**WORK ORDER**
Can you edit everything from "The height and" down to "center [252, 631]." so that "is" becomes "are" and everything else stays unchanged?

Stored data:
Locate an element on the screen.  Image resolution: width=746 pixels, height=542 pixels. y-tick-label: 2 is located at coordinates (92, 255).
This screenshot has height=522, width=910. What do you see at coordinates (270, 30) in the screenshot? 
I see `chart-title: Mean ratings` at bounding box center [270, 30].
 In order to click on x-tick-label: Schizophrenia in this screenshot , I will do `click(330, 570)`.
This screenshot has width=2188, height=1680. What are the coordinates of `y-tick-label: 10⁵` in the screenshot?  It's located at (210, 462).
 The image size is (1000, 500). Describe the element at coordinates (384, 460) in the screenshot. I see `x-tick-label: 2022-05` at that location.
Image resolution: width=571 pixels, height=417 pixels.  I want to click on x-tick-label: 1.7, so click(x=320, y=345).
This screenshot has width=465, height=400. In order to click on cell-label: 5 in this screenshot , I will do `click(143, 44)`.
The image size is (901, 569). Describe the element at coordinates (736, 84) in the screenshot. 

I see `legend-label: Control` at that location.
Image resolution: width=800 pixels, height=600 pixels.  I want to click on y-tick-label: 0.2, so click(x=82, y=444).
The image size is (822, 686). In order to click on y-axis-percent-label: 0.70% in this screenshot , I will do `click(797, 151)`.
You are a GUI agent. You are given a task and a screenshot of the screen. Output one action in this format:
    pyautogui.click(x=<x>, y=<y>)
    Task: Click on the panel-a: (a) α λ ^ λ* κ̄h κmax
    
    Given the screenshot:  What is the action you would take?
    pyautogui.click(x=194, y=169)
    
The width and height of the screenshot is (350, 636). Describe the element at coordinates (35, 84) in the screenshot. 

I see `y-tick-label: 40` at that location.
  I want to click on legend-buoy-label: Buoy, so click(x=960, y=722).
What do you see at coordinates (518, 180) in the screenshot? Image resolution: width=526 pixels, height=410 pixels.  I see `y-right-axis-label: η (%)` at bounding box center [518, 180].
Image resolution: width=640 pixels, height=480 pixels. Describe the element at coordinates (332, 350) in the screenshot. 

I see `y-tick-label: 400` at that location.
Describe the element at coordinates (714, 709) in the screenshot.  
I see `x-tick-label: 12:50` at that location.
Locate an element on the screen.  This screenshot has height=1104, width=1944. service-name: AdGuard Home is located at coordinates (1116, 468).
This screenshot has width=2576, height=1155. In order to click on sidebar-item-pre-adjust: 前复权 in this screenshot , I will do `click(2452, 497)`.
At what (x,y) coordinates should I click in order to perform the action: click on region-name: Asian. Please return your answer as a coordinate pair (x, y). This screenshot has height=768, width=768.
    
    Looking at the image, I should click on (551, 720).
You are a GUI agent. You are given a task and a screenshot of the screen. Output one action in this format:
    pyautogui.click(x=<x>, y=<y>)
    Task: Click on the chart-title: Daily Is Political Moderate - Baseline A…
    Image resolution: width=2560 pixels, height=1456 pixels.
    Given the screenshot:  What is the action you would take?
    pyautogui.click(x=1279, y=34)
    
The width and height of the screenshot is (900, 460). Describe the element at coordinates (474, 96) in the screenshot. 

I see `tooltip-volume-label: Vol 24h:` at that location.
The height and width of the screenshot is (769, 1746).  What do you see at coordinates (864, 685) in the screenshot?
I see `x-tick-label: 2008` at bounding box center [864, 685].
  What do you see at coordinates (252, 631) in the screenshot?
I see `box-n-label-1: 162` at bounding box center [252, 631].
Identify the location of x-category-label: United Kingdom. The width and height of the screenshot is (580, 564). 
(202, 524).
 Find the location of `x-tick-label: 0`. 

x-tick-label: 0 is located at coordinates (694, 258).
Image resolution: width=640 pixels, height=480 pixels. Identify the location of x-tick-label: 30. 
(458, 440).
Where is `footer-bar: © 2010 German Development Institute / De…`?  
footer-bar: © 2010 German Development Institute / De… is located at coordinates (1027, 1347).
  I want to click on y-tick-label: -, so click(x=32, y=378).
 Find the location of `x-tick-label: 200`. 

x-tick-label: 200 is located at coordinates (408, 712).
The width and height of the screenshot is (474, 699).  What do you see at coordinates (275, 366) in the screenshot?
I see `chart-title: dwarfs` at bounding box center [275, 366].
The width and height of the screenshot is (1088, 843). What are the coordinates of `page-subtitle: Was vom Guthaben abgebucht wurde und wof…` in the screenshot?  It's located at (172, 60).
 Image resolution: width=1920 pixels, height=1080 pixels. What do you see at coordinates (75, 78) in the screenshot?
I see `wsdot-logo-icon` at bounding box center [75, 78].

**SOLUTION TO THIS EXERCISE**
The height and width of the screenshot are (769, 1746).  What do you see at coordinates (864, 685) in the screenshot?
I see `x-tick-label: 2008` at bounding box center [864, 685].
  What do you see at coordinates (252, 631) in the screenshot?
I see `box-n-label-1: 162` at bounding box center [252, 631].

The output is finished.